WHAT YOU SHOULD DO:
Only one span is wanted from the lines below: from the one with "The width and" up to and including the one with "the Print icon". Copy it exactly, without images.

RECORDS PROVIDED:
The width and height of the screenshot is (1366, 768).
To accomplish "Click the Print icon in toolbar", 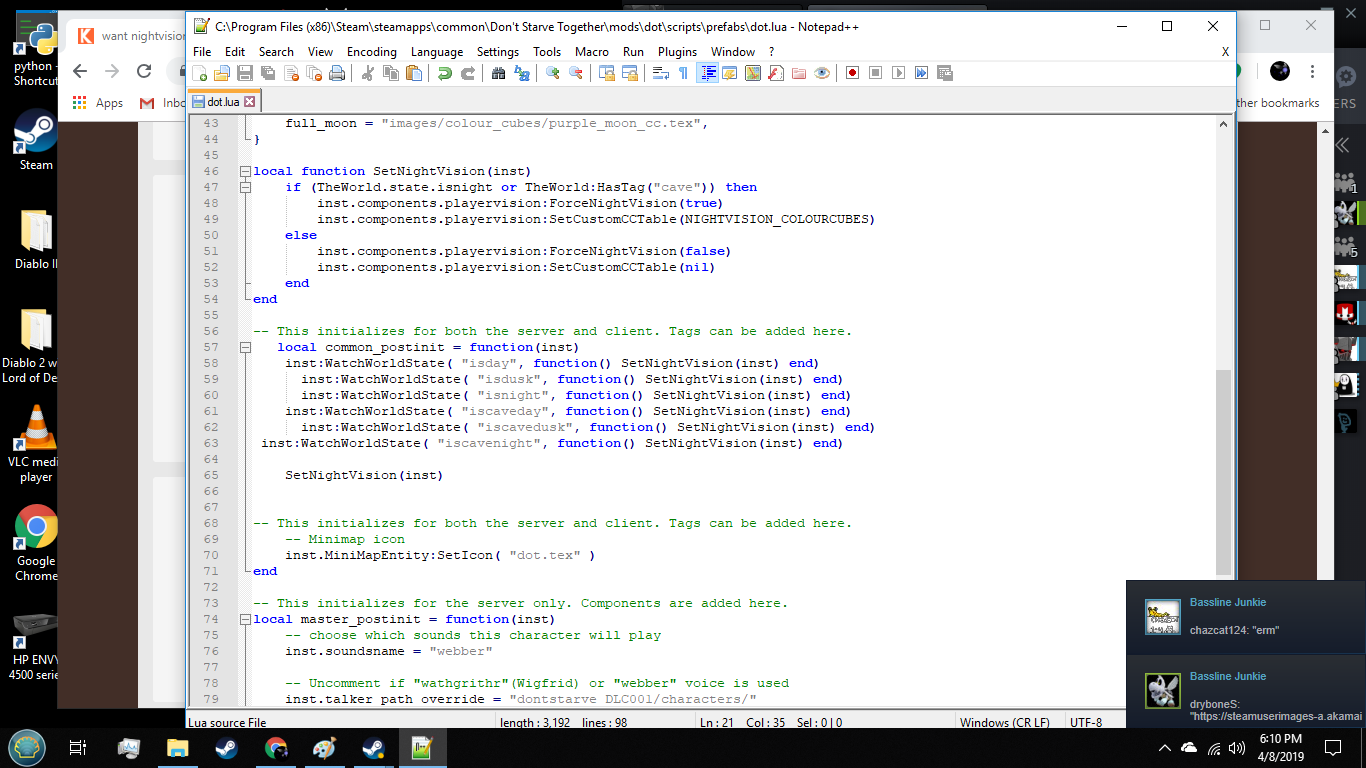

---

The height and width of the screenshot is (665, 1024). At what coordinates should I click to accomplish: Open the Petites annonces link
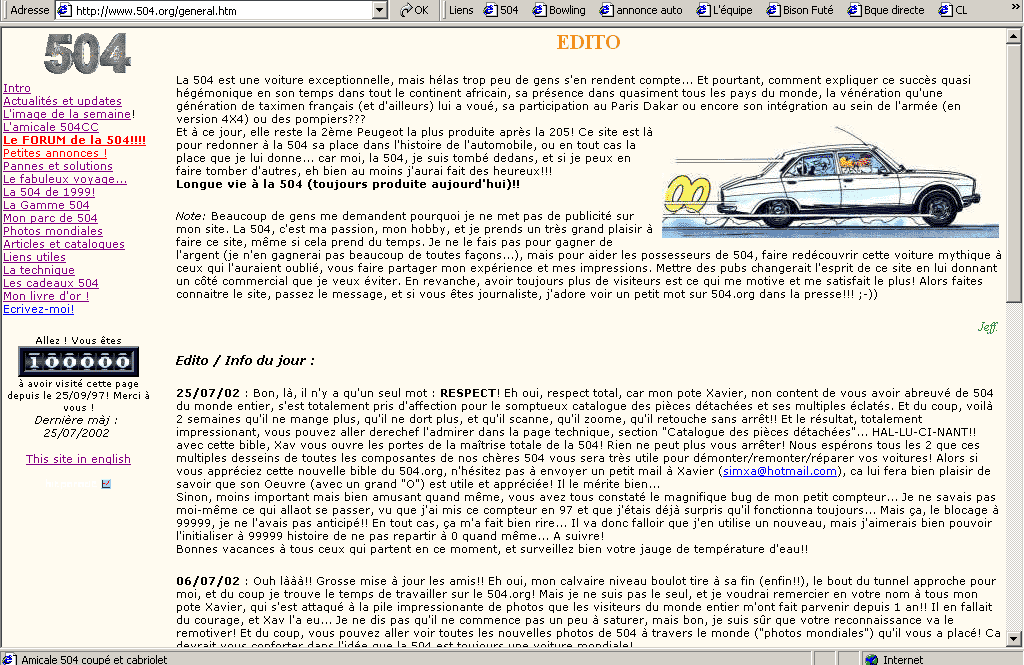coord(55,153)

...

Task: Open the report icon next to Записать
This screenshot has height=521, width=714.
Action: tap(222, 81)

WRITTEN ANSWER:
The width and height of the screenshot is (1366, 768).
To accomplish "Click the Print icon in toolbar", 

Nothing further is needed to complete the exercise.